A note about The Deviated Norm

This here is a low traffic blog on topics close to my heart. As such, comments and engagement on old posts are always welcome and will be responded to. Except! for comments on old posts telling me to lighten up, not take things so seriously, or let things go, 'cause that shit's just plain ironic. Those comments will get a suggestion to visit Derailing for Dummies.

Thursday, March 4, 2010

New and Improved Insights Upcoming: Bad News Edition

On Wednesday my father found out what type of cancer he has. As of Friday I didn't even know that he had *any* type of cancer (though he did, apparently he didn't realize that it might be a big deal to everyone else in the family). I tell you this not to gain sympathy points (and in fact, I request that people not comment to that effect).

I'm not even writing this to let you know that posts will be less frequent, because honestly, at this moment I don't believe this to be the case. While yes, I'll probably be the one to mostly be ferrying him to and from chemo and appointments (since I am nearby and my mother is already dealing with her step-mother and sister's cancers), I hope that this will not affect the amount of blogging I do.

However, it may be changing some of my focuses. My grandmother died of cancer when I was 2, so I never really knew her, nor did I really have a conception of what a struggle with cancer might look like.
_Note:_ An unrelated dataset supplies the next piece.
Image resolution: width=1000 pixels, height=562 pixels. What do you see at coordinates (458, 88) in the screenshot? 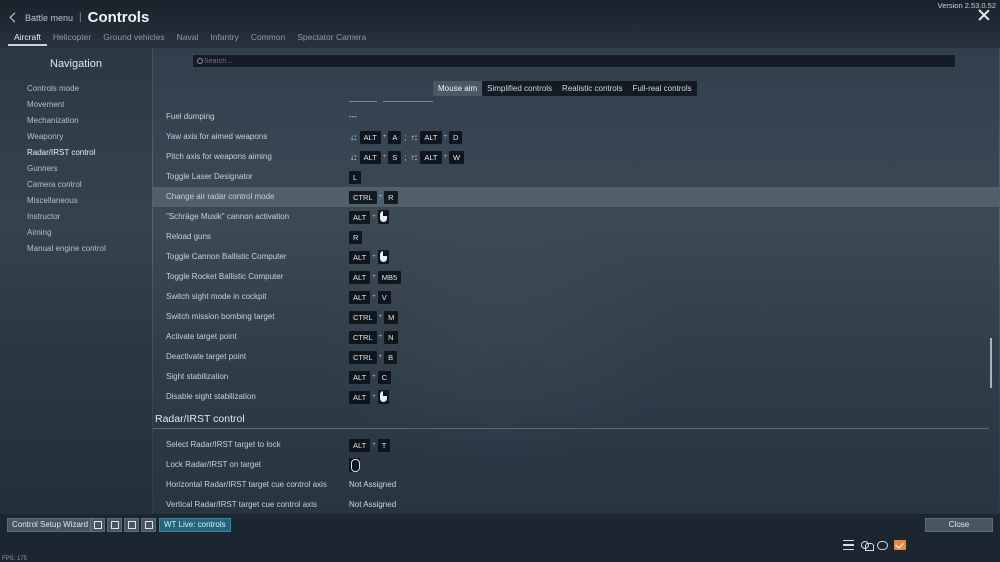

Likewise, due to my aunt and grandmother being neither nearby nor people who I want to spend copious amounts of time with, especially when they are needing a lot (and rightfully so! what with the whole "cancer" thing), I haven't really had to deal too strongly with what it is like to be a close family member of someone dealing with hospitals all the time, or that pesky "survival" business. I have some assumptions that this time will make me more aware of classism and how it affects access to treatment, and also how the medical profession can fail or succeed to treat patients with respect, though I can't be certain (I might be too distracted by the situation at hand to look at the larger systemic issues).

So, if it is the case that by being a caretaker of my father I encounter new situations which make me think new (and improved?) thoughts about marginalization and oppression, it is quite possible this will be something I will start writing about with more frequency.

Also, since cancer (and my father's ability to survive it) will be something that I will be dealing with on a regular basis, it is likely that even on posts that are not explicitly about oppression or marginalization, or cancer, that mentions of it will slip in. So... don't be surprised?

Already I have new insights. For instance: there is no fucking easy way to tell someone that your dad has cancer. It's frustrating when you don't want to sidetrack an entire conversation but you also don't want to tell a big ole lie of omission by being all "oh life's good" when the usually innocuous question of "how are you?" comes up. Do you send out massive emails? Do you put up a blog post and tell everyone to read it? Do you tell people individually? Do you casually slip "chemo" into conversation? I will find out the answers to this, and more! in the coming months.

Hopefully my further insights will be a little more... insightful.


  1. I'm so sorry to hear that, DevE =( Good luck to you and your family.

  2. Sending healing thoughts your father's way, and strength to both of you.

    (((hugs))) <-- if you want 'em

  3. I'm really sorry to hear that. I wish you and your family good luck, and I hope your father will be okay.

  4. I wish you and your father well, DeviantE.

    As for being distracted by the situation at hand vs. looking at the larger systemic issues, my experience suggests that your awareness of that conjunction of the personal and the systemic deepens over time, so that you'll still have plenty to explore, if you wish, after this part of the journey is completed.